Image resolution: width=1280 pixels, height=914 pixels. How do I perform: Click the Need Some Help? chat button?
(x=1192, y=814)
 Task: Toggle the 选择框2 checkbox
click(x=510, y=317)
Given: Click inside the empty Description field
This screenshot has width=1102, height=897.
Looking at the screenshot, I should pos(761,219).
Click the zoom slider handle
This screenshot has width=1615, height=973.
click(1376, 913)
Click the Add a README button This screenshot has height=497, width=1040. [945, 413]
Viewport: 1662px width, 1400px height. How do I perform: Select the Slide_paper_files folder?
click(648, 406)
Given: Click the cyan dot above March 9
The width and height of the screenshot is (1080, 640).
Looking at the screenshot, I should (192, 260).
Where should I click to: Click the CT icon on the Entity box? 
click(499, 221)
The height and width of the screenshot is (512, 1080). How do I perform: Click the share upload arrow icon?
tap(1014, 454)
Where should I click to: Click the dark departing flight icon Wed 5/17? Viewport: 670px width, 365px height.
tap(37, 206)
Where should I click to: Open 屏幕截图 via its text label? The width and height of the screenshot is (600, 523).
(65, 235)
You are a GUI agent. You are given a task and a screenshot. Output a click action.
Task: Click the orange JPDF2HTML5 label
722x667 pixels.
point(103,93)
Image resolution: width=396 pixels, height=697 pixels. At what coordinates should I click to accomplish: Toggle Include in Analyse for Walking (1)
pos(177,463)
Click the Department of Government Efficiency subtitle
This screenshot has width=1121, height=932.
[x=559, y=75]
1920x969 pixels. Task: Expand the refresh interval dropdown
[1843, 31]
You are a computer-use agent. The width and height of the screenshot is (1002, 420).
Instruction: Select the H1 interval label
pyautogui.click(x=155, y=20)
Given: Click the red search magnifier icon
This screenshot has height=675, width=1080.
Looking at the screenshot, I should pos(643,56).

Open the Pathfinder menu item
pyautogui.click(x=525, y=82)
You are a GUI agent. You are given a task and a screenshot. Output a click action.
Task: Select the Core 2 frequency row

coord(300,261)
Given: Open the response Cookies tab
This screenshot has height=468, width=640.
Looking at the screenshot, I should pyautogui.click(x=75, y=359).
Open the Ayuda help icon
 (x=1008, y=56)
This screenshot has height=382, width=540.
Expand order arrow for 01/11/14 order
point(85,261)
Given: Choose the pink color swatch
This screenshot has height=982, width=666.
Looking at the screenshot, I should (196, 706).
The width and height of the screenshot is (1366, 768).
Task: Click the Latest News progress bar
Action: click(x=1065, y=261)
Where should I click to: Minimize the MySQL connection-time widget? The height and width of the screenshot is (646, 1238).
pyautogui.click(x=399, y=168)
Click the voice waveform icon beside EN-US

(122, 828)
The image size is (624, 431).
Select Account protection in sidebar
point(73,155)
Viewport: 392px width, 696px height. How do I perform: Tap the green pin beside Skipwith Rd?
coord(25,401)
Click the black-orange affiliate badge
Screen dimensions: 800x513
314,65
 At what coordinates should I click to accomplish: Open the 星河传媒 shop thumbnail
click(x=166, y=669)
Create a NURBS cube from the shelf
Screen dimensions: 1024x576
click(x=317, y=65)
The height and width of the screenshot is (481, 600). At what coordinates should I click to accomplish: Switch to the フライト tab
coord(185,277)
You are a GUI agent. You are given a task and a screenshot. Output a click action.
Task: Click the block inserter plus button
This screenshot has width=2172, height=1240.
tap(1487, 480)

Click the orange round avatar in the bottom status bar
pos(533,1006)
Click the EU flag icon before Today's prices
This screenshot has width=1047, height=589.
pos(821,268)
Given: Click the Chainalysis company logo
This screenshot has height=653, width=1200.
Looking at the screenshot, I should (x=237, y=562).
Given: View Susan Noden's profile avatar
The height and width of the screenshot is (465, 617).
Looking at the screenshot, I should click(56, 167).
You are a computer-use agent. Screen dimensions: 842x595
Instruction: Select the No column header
• • • • • • •
**Exercise details:**
Could you return all the data above exactly as it appears?

**Task answer:**
Image resolution: width=1280 pixels, height=914 pixels. How do I perform: Click the Need Some Help? chat button?
(x=1192, y=814)
 Task: Toggle the 选择框2 checkbox
click(x=510, y=317)
Given: Click inside the empty Description field
This screenshot has width=1102, height=897.
Looking at the screenshot, I should pos(761,219).
Click the zoom slider handle
This screenshot has width=1615, height=973.
click(1376, 913)
Click the Add a README button This screenshot has height=497, width=1040. [945, 413]
Viewport: 1662px width, 1400px height. How do I perform: Select the Slide_paper_files folder?
click(648, 406)
Given: Click the cyan dot above March 9
The width and height of the screenshot is (1080, 640).
Looking at the screenshot, I should (192, 260).
Where should I click to: Click the CT icon on the Entity box? 
click(499, 221)
The height and width of the screenshot is (512, 1080). How do I perform: Click the share upload arrow icon?
tap(1014, 454)
Where should I click to: Click the dark departing flight icon Wed 5/17? Viewport: 670px width, 365px height.
tap(37, 206)
Where should I click to: Open 屏幕截图 via its text label? The width and height of the screenshot is (600, 523).
(65, 235)
You are a GUI agent. You are given a task and a screenshot. Output a click action.
Task: Click the orange JPDF2HTML5 label
722x667 pixels.
point(103,93)
Image resolution: width=396 pixels, height=697 pixels. At what coordinates should I click to accomplish: Toggle Include in Analyse for Walking (1)
pos(177,463)
Click the Department of Government Efficiency subtitle
This screenshot has width=1121, height=932.
[x=559, y=75]
1920x969 pixels. Task: Expand the refresh interval dropdown
[1843, 31]
You are a computer-use agent. The width and height of the screenshot is (1002, 420).
Instruction: Select the H1 interval label
pyautogui.click(x=155, y=20)
Given: Click the red search magnifier icon
This screenshot has height=675, width=1080.
Looking at the screenshot, I should pos(643,56).

Open the Pathfinder menu item
pyautogui.click(x=525, y=82)
You are a GUI agent. You are given a task and a screenshot. Output a click action.
Task: Select the Core 2 frequency row

coord(300,261)
Given: Open the response Cookies tab
This screenshot has height=468, width=640.
Looking at the screenshot, I should pyautogui.click(x=75, y=359).
Open the Ayuda help icon
 (x=1008, y=56)
This screenshot has height=382, width=540.
Expand order arrow for 01/11/14 order
point(85,261)
Given: Choose the pink color swatch
This screenshot has height=982, width=666.
Looking at the screenshot, I should (196, 706).
The width and height of the screenshot is (1366, 768).
Task: Click the Latest News progress bar
Action: click(x=1065, y=261)
Where should I click to: Minimize the MySQL connection-time widget? The height and width of the screenshot is (646, 1238).
pyautogui.click(x=399, y=168)
Click the voice waveform icon beside EN-US

(122, 828)
The image size is (624, 431).
Select Account protection in sidebar
point(73,155)
Viewport: 392px width, 696px height. How do I perform: Tap the green pin beside Skipwith Rd?
coord(25,401)
Click the black-orange affiliate badge
Screen dimensions: 800x513
314,65
 At what coordinates should I click to accomplish: Open the 星河传媒 shop thumbnail
click(x=166, y=669)
Create a NURBS cube from the shelf
Screen dimensions: 1024x576
click(x=317, y=65)
The height and width of the screenshot is (481, 600). At what coordinates should I click to accomplish: Switch to the フライト tab
coord(185,277)
You are a GUI agent. You are given a task and a screenshot. Output a click action.
Task: Click the block inserter plus button
This screenshot has width=2172, height=1240.
tap(1487, 480)

Click the orange round avatar in the bottom status bar
pos(533,1006)
Click the EU flag icon before Today's prices
This screenshot has width=1047, height=589.
pos(821,268)
Given: Click the Chainalysis company logo
This screenshot has height=653, width=1200.
Looking at the screenshot, I should (x=237, y=562).
Given: View Susan Noden's profile avatar
The height and width of the screenshot is (465, 617).
Looking at the screenshot, I should click(56, 167).
You are a computer-use agent. Screen dimensions: 842x595
Instruction: Select the No column header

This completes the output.